Türkiye has a new roadmap for quantum technology inside its defense industry. The official running the program did not call it a research upgrade. He called it a test of independence.
At the launch event in Ankara on June 24, Haluk Görgün — head of Türkiye’s Defense Industries Secretariat (SSB) — told the audience that dependence on critical technologies is never just a matter of procurement. It is a matter of whether a country quietly loses control over its own future to someone else.
That single point is the story. The chips, the universities, the budgets — all of it exists to answer the question Görgün raised: who decides what Türkiye can build, and who decides what it cannot.
What was actually launched
The event brought together the Higher Education Council president, university rectors, and the heads of ASELSAN, HAVELSAN and ROKETSAN. TÜBİTAK officials and members of the Turkish Armed Forces also attended.
Four agreements were signed on the spot. A Superconducting Quantum Processor Unit project, led by ASELSAN with Koç University, Sabancı University and TÜBİTAK’s national metrology institute as partners. The KERTERİZ project on quantum magnetometers for submarine detection and navigation. A university cooperation protocol on quantum competence-building. And a national quantum algorithm competition.
None of this began this week. SSB opened a Quantum Technologies Development Program in 2020 and produced an initial roadmap.
A 2024–2025 update fed directly into this week’s strategy, alongside the newly launched Türkiye Quantum Platform — a coordination hub linking academic labs, defense primes and the state under one plan.
Eleven universities, among them Boğaziçi, Bilkent, METU, Istanbul Technical University and Sabancı, signed on to train the engineers this program assumes will exist. Görgün’s own numbers explain the urgency: the average age across Türkiye’s defense workforce is 34, two decades younger than its counterparts in developed countries, by his account.
The history behind a familiar argument
Görgün did not invent the link between dependency and control. Türkiye learned it the hard way.
During the 1964 Cyprus crisis, a sternly worded letter from US President Lyndon Johnson made clear that American-supplied weapons could not be used for operations Washington had not approved. Researchers later described this as Ankara’s total dependence on the US in defence.
A decade later, Washington embargoed arms after Türkiye’s 1974 Cyprus operation. The response was not negotiation. It was the founding of ASELSAN and what became Turkish Aerospace — a deliberate shift from importing capability to building it.
Four decades on, Washington restricted Ankara again. It ejected Türkiye from the F-35 program and sanctioned its procurement agency in 2019 and 2020, after Türkiye bought Russia’s S-400 system. Each episode taught the same lesson Görgün repeated this week: imported technology comes with someone else’s veto attached.

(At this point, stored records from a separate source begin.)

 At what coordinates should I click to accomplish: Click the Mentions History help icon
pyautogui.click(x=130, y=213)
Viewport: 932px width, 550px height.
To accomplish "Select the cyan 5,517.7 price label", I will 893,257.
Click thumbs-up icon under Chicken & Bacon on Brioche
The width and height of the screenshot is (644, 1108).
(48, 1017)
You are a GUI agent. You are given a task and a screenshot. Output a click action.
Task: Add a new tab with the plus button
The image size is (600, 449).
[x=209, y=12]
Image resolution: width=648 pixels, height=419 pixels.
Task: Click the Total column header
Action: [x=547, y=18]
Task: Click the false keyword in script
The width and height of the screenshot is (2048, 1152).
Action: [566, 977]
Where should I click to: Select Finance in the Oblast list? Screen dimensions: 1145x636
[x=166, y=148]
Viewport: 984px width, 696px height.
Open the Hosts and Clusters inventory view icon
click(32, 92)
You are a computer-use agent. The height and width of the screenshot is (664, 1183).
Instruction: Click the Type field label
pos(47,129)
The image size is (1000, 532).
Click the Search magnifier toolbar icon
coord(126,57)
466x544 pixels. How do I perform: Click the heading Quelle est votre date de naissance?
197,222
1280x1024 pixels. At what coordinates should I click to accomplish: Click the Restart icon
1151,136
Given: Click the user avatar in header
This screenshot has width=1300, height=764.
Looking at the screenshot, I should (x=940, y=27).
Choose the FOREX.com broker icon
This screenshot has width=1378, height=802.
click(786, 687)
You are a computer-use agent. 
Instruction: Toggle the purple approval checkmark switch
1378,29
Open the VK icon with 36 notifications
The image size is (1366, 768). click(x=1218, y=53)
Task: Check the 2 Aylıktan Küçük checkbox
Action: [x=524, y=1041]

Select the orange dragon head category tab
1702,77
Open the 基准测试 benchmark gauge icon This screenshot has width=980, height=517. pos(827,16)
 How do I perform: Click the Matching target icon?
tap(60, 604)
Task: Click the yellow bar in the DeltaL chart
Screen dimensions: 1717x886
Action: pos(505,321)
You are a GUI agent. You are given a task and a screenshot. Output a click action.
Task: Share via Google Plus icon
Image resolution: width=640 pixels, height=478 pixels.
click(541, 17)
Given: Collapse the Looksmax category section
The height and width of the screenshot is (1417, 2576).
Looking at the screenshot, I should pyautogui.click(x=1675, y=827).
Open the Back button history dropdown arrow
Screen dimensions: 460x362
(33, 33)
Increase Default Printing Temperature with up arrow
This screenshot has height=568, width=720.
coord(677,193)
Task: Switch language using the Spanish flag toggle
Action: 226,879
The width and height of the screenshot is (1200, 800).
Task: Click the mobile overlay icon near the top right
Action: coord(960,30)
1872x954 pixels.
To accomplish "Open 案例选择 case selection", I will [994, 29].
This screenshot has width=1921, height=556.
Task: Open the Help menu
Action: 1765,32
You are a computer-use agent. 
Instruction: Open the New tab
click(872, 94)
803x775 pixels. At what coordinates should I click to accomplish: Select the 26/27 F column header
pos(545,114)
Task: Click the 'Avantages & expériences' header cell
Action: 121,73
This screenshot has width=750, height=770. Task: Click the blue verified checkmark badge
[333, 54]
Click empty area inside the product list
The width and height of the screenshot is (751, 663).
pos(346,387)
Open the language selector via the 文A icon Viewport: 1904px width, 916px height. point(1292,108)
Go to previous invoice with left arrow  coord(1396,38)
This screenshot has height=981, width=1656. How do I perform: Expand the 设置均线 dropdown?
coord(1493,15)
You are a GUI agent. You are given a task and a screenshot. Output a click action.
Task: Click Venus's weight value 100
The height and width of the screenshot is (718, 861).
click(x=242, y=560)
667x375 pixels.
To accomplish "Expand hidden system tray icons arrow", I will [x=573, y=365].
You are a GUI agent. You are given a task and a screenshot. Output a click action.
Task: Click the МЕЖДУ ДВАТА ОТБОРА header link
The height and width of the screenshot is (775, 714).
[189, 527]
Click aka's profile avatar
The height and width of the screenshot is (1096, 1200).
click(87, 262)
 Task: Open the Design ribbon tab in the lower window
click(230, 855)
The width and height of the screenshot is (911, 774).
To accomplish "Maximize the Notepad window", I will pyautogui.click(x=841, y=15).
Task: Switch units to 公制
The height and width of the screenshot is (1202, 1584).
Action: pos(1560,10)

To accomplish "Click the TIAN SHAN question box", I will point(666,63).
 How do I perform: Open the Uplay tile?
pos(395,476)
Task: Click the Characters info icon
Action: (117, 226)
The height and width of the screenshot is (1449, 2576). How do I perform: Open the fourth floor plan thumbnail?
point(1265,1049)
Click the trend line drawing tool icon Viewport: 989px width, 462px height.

Where the numbers stand today
The record since 1974 backs the strategy. Domestic content in defense procurement has climbed from roughly 20 percent in 2002 to more than 80 percent today, by Turkish officials’ own count. Türkiye now ranks 11th globally in defense exports, Görgün said.
Quantum specifically is younger and less settled. ASELSAN and TOBB University of Economics and Technology unveiled Türkiye’s first domestic quantum computer, a five-qubit machine called QuanT, in November 2024 — two years after the partners opened a dedicated research lab. Its earliest chips were still prototyped outside the country.
Market analysts estimate Türkiye’s quantum-sensor sector remains roughly 80 percent dependent on imports from the US, Germany, Switzerland and Japan. The roadmap announced this week is an attempt to close that gap before it hardens into a new version of the same old dependency.
A race Türkiye did not start
Türkiye is not entering an empty field. Washington committed $2 billion to nine quantum firms through the CHIPS Act in May.
Beijing, meanwhile, has placed quantum technology first among the priority industries in its current five-year plan, backed by an estimated $15 to $16 billion in state funding. Export-control regimes built around that competition already restrict which quantum components Turkish firms and universities can buy — the exact dynamic SSB’s roadmap is designed to outlast.
Türkiye has been here before: denied a part by an ally, then forced to design it. What is different this time is that Ankara is naming the dependency before it locks in, not after.
Whether eleven universities, four signed protocols and a five-qubit prototype are enough to repeat the outcome of 1975 is a question the next decade — not this week’s signing ceremony — will answer.